───── SUPPLIED DATA

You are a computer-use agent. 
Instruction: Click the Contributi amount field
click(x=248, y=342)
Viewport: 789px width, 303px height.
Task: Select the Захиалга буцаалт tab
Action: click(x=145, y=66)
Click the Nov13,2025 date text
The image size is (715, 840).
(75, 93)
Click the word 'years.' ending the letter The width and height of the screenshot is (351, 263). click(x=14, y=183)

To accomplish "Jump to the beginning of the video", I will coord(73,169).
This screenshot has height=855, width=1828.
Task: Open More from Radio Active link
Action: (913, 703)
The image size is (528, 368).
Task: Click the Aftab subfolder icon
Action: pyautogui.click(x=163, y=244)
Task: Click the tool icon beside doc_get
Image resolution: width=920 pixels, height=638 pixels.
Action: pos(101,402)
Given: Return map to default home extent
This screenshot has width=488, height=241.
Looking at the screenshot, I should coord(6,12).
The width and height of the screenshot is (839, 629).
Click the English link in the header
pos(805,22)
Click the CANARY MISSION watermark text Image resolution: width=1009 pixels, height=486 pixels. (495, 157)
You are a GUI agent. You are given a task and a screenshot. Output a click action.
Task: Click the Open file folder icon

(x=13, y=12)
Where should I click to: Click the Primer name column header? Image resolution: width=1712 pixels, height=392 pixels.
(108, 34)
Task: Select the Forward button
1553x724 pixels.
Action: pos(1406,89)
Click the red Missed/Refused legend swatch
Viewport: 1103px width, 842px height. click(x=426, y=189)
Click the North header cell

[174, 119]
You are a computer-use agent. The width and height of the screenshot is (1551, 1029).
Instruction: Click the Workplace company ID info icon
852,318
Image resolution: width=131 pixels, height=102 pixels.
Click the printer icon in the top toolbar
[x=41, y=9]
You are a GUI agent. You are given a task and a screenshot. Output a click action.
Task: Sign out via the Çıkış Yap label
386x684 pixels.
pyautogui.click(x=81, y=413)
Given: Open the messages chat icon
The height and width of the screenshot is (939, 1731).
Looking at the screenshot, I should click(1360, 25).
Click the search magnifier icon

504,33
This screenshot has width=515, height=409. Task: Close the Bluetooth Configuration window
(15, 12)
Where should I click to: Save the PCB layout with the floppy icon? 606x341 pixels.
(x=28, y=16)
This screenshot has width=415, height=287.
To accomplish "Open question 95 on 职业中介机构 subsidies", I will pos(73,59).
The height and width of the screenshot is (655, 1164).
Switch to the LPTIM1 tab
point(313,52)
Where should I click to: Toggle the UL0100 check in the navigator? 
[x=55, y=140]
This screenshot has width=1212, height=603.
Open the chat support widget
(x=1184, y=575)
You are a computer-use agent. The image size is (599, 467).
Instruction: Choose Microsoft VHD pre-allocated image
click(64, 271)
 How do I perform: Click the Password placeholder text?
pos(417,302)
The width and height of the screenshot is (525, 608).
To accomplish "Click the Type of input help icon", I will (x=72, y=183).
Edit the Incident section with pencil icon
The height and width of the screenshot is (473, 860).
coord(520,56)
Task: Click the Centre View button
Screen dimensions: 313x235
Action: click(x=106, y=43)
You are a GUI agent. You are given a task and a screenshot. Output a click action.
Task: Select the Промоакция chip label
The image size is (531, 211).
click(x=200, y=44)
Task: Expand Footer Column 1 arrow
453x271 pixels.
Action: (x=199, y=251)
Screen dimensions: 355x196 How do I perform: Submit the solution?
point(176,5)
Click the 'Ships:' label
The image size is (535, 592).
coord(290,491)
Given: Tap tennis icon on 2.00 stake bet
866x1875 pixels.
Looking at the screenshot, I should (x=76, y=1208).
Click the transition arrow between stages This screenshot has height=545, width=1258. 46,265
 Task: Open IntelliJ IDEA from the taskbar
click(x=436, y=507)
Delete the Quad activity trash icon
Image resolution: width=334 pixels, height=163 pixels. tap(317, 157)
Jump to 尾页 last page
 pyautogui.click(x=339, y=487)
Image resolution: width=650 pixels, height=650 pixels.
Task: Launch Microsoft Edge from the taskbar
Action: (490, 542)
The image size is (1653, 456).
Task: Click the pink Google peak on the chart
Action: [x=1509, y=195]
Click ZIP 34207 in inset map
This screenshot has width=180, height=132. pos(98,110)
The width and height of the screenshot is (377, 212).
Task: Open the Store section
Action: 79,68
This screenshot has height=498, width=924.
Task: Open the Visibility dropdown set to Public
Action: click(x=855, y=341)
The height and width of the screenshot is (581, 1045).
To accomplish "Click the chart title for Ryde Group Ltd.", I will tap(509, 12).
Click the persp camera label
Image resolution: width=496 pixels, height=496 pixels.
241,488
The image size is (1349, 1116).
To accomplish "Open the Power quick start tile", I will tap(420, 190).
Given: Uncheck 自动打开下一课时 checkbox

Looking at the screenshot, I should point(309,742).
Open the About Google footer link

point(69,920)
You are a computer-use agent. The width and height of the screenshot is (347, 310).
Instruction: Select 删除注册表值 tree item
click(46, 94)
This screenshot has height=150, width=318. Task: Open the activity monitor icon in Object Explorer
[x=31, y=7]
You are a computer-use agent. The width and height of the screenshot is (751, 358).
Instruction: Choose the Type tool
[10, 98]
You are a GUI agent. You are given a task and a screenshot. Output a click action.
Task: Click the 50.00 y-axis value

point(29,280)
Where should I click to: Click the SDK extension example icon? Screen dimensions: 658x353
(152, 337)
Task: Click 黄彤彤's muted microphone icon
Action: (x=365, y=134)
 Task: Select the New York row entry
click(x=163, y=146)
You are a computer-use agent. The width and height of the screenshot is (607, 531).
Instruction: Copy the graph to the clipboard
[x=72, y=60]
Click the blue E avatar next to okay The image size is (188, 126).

──────────

PROBLEM DETAILS
The data above is to be given again, with every line exact.

SOLUTION TO THE PROBLEM
You are a computer-use agent. 
Instruction: Click the Contributi amount field
click(x=248, y=342)
Viewport: 789px width, 303px height.
Task: Select the Захиалга буцаалт tab
Action: click(x=145, y=66)
Click the Nov13,2025 date text
The image size is (715, 840).
(75, 93)
Click the word 'years.' ending the letter The width and height of the screenshot is (351, 263). click(x=14, y=183)

To accomplish "Jump to the beginning of the video", I will coord(73,169).
This screenshot has height=855, width=1828.
Task: Open More from Radio Active link
Action: (913, 703)
The image size is (528, 368).
Task: Click the Aftab subfolder icon
Action: pyautogui.click(x=163, y=244)
Task: Click the tool icon beside doc_get
Image resolution: width=920 pixels, height=638 pixels.
Action: pos(101,402)
Given: Return map to default home extent
This screenshot has width=488, height=241.
Looking at the screenshot, I should coord(6,12).
The width and height of the screenshot is (839, 629).
Click the English link in the header
pos(805,22)
Click the CANARY MISSION watermark text Image resolution: width=1009 pixels, height=486 pixels. (495, 157)
You are a GUI agent. You are given a task and a screenshot. Output a click action.
Task: Click the Open file folder icon

(x=13, y=12)
Where should I click to: Click the Primer name column header? Image resolution: width=1712 pixels, height=392 pixels.
(108, 34)
Task: Select the Forward button
1553x724 pixels.
Action: pos(1406,89)
Click the red Missed/Refused legend swatch
Viewport: 1103px width, 842px height. click(x=426, y=189)
Click the North header cell

[174, 119]
You are a computer-use agent. The width and height of the screenshot is (1551, 1029).
Instruction: Click the Workplace company ID info icon
852,318
Image resolution: width=131 pixels, height=102 pixels.
Click the printer icon in the top toolbar
[x=41, y=9]
You are a GUI agent. You are given a task and a screenshot. Output a click action.
Task: Sign out via the Çıkış Yap label
386x684 pixels.
pyautogui.click(x=81, y=413)
Given: Open the messages chat icon
The height and width of the screenshot is (939, 1731).
Looking at the screenshot, I should click(1360, 25).
Click the search magnifier icon

504,33
This screenshot has width=515, height=409. Task: Close the Bluetooth Configuration window
(15, 12)
Where should I click to: Save the PCB layout with the floppy icon? 606x341 pixels.
(x=28, y=16)
This screenshot has width=415, height=287.
To accomplish "Open question 95 on 职业中介机构 subsidies", I will pos(73,59).
The height and width of the screenshot is (655, 1164).
Switch to the LPTIM1 tab
point(313,52)
Where should I click to: Toggle the UL0100 check in the navigator? 
[x=55, y=140]
This screenshot has width=1212, height=603.
Open the chat support widget
(x=1184, y=575)
You are a computer-use agent. The image size is (599, 467).
Instruction: Choose Microsoft VHD pre-allocated image
click(64, 271)
 How do I perform: Click the Password placeholder text?
pos(417,302)
The width and height of the screenshot is (525, 608).
To accomplish "Click the Type of input help icon", I will (x=72, y=183).
Edit the Incident section with pencil icon
The height and width of the screenshot is (473, 860).
coord(520,56)
Task: Click the Centre View button
Screen dimensions: 313x235
Action: click(x=106, y=43)
You are a GUI agent. You are given a task and a screenshot. Output a click action.
Task: Select the Промоакция chip label
The image size is (531, 211).
click(x=200, y=44)
Task: Expand Footer Column 1 arrow
453x271 pixels.
Action: (x=199, y=251)
Screen dimensions: 355x196 How do I perform: Submit the solution?
point(176,5)
Click the 'Ships:' label
The image size is (535, 592).
coord(290,491)
Given: Tap tennis icon on 2.00 stake bet
866x1875 pixels.
Looking at the screenshot, I should (x=76, y=1208).
Click the transition arrow between stages This screenshot has height=545, width=1258. 46,265
 Task: Open IntelliJ IDEA from the taskbar
click(x=436, y=507)
Delete the Quad activity trash icon
Image resolution: width=334 pixels, height=163 pixels. tap(317, 157)
Jump to 尾页 last page
 pyautogui.click(x=339, y=487)
Image resolution: width=650 pixels, height=650 pixels.
Task: Launch Microsoft Edge from the taskbar
Action: (490, 542)
The image size is (1653, 456).
Task: Click the pink Google peak on the chart
Action: [x=1509, y=195]
Click ZIP 34207 in inset map
This screenshot has width=180, height=132. pos(98,110)
The width and height of the screenshot is (377, 212).
Task: Open the Store section
Action: 79,68
This screenshot has height=498, width=924.
Task: Open the Visibility dropdown set to Public
Action: click(x=855, y=341)
The height and width of the screenshot is (581, 1045).
To accomplish "Click the chart title for Ryde Group Ltd.", I will tap(509, 12).
Click the persp camera label
Image resolution: width=496 pixels, height=496 pixels.
241,488
The image size is (1349, 1116).
To accomplish "Open the Power quick start tile", I will tap(420, 190).
Given: Uncheck 自动打开下一课时 checkbox

Looking at the screenshot, I should point(309,742).
Open the About Google footer link

point(69,920)
You are a computer-use agent. The width and height of the screenshot is (347, 310).
Instruction: Select 删除注册表值 tree item
click(46, 94)
This screenshot has height=150, width=318. Task: Open the activity monitor icon in Object Explorer
[x=31, y=7]
You are a computer-use agent. The width and height of the screenshot is (751, 358).
Instruction: Choose the Type tool
[10, 98]
You are a GUI agent. You are given a task and a screenshot. Output a click action.
Task: Click the 50.00 y-axis value

point(29,280)
Where should I click to: Click the SDK extension example icon? Screen dimensions: 658x353
(152, 337)
Task: Click 黄彤彤's muted microphone icon
Action: (x=365, y=134)
 Task: Select the New York row entry
click(x=163, y=146)
You are a computer-use agent. The width and height of the screenshot is (607, 531).
Instruction: Copy the graph to the clipboard
[x=72, y=60]
Click the blue E avatar next to okay The image size is (188, 126).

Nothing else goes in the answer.